EXERCISE REQUIREMENTS:
Could you convert every line of the items below into a Markdown table with the columns Row and Line, numbering each row, skipping blank lines, and leaving out the pictures?

SOURCE MATERIAL:
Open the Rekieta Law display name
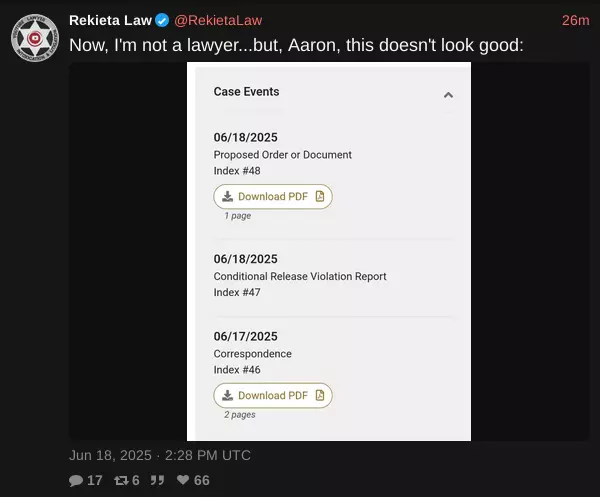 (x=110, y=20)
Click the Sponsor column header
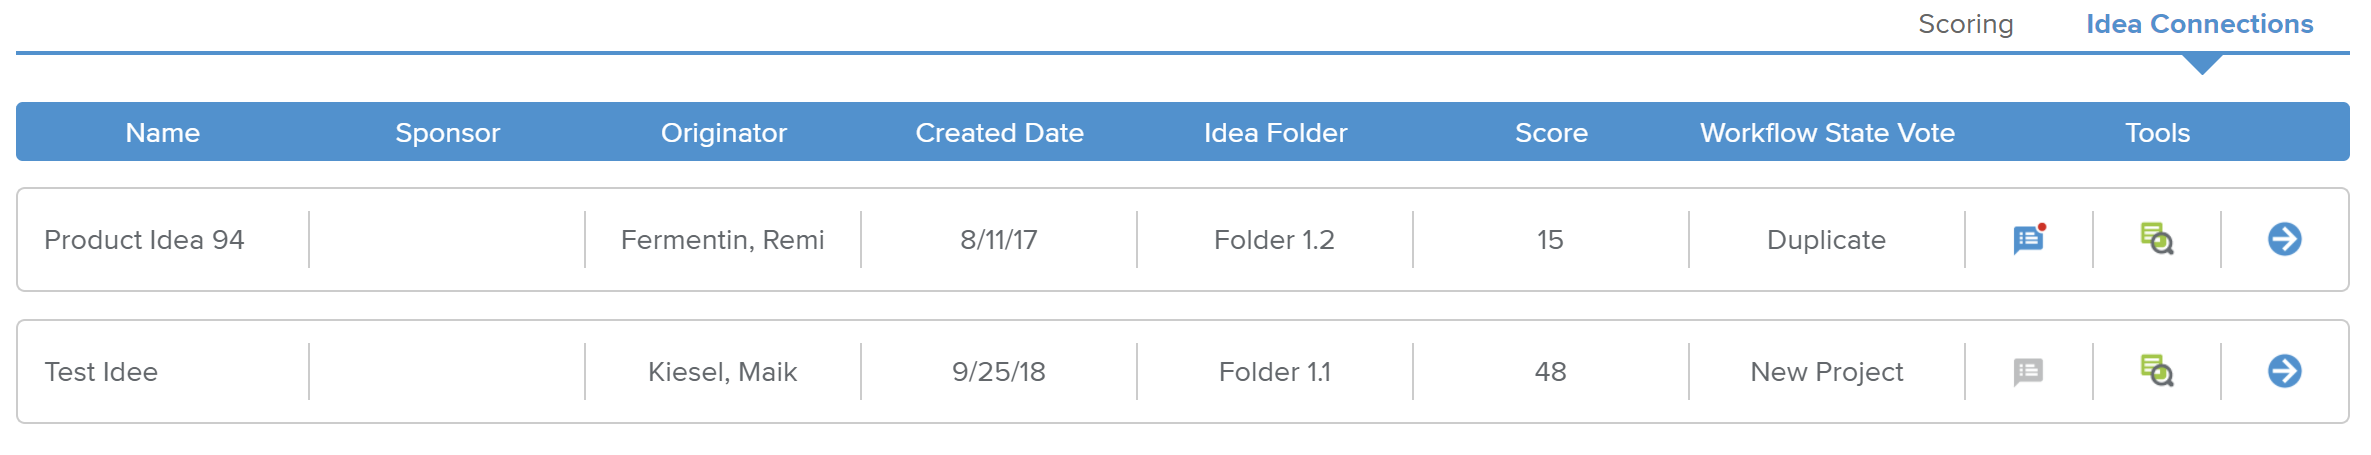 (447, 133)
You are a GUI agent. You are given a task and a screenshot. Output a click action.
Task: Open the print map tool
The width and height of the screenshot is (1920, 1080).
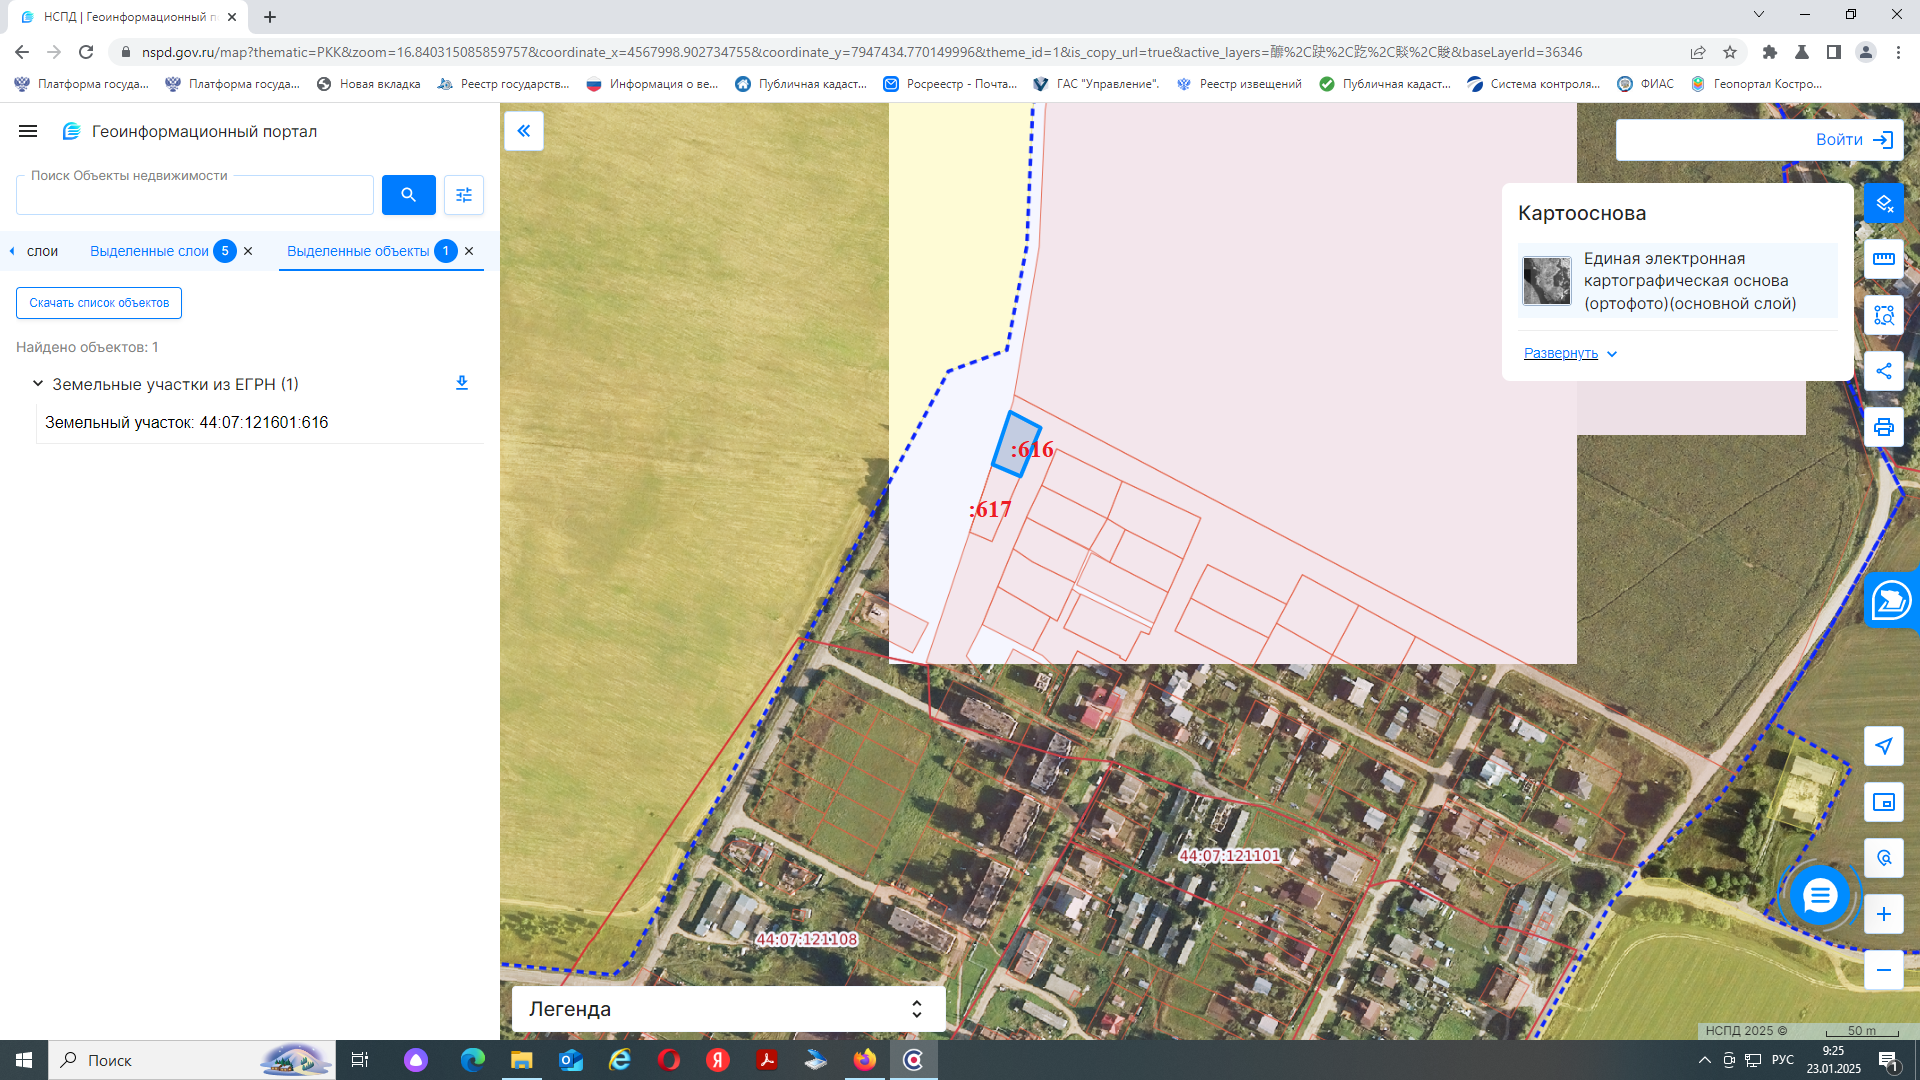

RESPONSE TO THE EXERCISE:
| Row | Line |
|---|---|
| 1 | Open the Rekieta Law display name |
| 2 |  (x=110, y=20) |
| 3 | Click the Sponsor column header |
| 4 |  (447, 133) |
| 5 | You are a GUI agent. You are given a task and a screenshot. Output a click action. |
| 6 | Task: Open the print map tool |
| 7 | The width and height of the screenshot is (1920, 1080). |